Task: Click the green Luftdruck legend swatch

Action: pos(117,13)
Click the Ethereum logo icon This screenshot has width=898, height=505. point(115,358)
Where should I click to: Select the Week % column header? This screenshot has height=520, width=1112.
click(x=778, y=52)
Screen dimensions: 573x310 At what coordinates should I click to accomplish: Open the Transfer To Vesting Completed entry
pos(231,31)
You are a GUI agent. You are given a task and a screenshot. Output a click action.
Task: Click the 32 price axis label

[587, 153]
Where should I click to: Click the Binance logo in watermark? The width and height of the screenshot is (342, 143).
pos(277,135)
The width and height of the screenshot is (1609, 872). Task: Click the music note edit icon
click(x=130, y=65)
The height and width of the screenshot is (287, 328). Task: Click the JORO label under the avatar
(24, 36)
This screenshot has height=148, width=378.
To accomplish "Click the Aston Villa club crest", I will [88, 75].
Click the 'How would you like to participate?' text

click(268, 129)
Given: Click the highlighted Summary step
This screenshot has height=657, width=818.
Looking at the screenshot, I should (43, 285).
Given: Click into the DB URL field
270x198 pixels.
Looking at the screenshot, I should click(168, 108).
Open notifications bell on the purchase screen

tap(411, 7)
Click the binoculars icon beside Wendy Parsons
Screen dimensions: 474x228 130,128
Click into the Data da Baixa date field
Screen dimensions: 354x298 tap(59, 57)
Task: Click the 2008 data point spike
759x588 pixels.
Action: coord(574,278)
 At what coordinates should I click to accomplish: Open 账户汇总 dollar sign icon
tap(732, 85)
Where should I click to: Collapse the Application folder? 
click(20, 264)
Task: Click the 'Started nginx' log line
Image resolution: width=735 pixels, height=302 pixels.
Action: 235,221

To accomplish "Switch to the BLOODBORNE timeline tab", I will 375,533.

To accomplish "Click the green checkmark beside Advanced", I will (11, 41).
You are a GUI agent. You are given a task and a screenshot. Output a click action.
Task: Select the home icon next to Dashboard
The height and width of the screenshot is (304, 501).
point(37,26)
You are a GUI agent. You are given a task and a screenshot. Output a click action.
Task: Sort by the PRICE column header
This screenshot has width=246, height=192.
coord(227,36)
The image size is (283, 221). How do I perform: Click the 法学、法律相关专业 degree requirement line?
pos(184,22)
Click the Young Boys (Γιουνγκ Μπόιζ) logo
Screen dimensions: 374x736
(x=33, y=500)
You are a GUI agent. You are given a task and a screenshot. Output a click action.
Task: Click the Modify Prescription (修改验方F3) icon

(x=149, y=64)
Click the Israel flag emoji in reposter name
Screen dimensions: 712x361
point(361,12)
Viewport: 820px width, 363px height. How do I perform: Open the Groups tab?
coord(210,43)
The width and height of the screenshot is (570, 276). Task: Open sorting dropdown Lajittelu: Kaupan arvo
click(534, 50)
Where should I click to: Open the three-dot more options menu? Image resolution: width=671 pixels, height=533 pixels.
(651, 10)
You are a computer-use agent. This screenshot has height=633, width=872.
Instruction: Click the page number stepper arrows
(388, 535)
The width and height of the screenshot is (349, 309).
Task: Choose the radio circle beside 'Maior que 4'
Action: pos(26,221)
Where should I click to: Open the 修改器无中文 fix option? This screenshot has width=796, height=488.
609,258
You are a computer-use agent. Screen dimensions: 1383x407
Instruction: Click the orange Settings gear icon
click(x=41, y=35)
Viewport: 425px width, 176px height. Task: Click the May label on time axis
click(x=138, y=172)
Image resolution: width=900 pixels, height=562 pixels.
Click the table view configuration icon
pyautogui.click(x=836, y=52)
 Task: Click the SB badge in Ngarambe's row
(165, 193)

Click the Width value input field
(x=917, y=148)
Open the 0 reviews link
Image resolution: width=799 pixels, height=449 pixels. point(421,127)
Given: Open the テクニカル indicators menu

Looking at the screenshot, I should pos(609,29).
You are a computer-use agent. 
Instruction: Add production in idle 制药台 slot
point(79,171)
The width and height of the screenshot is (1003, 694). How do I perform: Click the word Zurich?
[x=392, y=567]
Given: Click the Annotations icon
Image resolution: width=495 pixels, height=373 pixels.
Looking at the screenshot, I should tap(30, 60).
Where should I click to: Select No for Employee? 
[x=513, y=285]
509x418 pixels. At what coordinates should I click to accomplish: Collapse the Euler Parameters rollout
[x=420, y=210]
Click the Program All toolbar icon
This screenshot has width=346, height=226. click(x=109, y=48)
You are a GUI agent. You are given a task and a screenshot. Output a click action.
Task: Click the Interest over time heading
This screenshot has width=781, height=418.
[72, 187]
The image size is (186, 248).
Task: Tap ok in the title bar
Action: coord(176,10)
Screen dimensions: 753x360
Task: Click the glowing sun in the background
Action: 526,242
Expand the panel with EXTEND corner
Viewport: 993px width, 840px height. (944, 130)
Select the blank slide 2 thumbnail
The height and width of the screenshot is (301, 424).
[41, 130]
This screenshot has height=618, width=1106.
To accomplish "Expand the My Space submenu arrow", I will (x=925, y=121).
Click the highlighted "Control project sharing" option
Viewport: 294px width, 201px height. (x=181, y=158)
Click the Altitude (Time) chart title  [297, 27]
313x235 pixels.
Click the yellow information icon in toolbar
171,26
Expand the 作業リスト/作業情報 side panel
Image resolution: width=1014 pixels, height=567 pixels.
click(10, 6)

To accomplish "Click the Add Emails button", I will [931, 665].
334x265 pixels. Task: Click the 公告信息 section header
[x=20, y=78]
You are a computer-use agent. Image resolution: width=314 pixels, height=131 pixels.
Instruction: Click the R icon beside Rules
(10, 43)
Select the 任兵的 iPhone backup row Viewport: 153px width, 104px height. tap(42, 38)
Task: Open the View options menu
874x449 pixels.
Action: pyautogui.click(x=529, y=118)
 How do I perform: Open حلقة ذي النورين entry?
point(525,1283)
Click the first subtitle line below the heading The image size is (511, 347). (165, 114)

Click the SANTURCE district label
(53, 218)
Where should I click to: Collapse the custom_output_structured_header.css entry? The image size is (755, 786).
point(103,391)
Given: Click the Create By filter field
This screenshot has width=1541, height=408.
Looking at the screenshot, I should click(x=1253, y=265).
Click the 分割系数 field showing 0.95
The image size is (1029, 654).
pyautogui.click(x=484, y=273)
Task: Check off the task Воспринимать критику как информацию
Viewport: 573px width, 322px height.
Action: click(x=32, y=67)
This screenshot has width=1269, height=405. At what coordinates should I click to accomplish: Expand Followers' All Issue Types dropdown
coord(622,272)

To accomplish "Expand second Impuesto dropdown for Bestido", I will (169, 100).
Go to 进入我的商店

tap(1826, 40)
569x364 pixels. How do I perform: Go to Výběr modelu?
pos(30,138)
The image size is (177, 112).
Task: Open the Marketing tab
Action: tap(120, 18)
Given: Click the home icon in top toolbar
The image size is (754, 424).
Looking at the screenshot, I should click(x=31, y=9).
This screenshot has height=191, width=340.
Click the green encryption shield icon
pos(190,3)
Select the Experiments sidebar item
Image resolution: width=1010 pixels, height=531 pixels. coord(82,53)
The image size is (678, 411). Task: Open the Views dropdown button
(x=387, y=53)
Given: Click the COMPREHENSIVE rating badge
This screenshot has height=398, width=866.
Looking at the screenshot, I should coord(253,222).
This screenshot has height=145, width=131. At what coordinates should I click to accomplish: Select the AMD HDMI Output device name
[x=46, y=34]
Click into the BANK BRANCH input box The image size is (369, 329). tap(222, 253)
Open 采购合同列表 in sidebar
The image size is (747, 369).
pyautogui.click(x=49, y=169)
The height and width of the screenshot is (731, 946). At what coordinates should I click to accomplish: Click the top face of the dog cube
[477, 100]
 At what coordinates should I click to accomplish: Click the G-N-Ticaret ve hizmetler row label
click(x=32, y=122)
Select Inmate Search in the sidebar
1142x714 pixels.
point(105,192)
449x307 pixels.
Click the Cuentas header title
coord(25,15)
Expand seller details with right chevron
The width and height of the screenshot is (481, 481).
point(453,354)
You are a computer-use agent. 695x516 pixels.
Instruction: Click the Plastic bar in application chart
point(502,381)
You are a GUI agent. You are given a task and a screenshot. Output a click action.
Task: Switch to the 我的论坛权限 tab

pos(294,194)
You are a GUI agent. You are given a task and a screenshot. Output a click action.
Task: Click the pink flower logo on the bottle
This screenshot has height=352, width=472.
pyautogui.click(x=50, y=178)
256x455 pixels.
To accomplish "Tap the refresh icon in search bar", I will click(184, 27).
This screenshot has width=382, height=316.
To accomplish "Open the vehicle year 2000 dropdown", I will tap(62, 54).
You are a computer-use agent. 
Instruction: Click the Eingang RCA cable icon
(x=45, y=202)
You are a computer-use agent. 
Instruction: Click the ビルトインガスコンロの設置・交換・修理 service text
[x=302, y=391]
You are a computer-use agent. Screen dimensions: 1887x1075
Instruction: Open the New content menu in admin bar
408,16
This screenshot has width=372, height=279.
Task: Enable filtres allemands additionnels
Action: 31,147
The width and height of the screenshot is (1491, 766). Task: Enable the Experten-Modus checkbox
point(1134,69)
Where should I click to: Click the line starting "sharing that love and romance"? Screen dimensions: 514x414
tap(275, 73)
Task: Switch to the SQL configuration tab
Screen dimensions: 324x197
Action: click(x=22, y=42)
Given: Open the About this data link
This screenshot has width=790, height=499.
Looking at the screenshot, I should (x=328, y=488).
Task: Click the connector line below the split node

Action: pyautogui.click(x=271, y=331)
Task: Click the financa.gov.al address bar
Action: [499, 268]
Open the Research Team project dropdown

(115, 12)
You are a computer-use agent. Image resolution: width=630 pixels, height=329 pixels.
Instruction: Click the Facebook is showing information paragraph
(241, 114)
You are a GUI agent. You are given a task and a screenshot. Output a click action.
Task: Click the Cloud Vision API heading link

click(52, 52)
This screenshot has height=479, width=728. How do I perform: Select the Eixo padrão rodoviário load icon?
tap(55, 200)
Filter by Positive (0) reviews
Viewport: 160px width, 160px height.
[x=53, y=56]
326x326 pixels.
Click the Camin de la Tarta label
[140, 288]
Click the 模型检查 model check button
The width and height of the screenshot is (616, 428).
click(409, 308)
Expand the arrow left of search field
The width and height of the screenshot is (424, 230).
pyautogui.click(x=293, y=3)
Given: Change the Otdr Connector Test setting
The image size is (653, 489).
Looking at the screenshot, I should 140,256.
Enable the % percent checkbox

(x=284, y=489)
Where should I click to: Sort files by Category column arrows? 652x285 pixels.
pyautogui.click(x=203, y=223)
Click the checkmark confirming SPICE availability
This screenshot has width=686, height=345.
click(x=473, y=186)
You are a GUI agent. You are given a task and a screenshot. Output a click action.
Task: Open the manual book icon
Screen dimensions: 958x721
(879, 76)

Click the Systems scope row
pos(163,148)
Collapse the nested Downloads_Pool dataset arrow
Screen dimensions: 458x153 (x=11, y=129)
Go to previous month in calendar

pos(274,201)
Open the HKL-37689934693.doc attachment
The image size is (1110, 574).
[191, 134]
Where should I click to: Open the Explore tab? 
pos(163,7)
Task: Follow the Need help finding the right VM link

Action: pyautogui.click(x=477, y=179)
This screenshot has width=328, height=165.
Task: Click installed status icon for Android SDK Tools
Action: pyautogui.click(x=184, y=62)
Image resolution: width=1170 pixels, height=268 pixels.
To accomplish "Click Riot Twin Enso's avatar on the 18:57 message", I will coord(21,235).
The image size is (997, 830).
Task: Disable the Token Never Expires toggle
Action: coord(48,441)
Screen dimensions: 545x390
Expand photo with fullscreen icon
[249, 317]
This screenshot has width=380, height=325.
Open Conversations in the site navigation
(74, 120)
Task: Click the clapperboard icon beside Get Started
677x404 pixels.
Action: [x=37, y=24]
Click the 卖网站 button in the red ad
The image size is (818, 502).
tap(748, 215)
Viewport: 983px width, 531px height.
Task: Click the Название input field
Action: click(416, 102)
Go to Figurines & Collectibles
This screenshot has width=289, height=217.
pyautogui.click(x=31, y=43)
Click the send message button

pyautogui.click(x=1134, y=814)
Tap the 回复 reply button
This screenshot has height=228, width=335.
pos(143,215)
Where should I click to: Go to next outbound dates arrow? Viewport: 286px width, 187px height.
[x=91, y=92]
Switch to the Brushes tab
__________
_What you should do_
The number of lines in the listing above that contain "Started" is all that should be stated.

_Solution_
2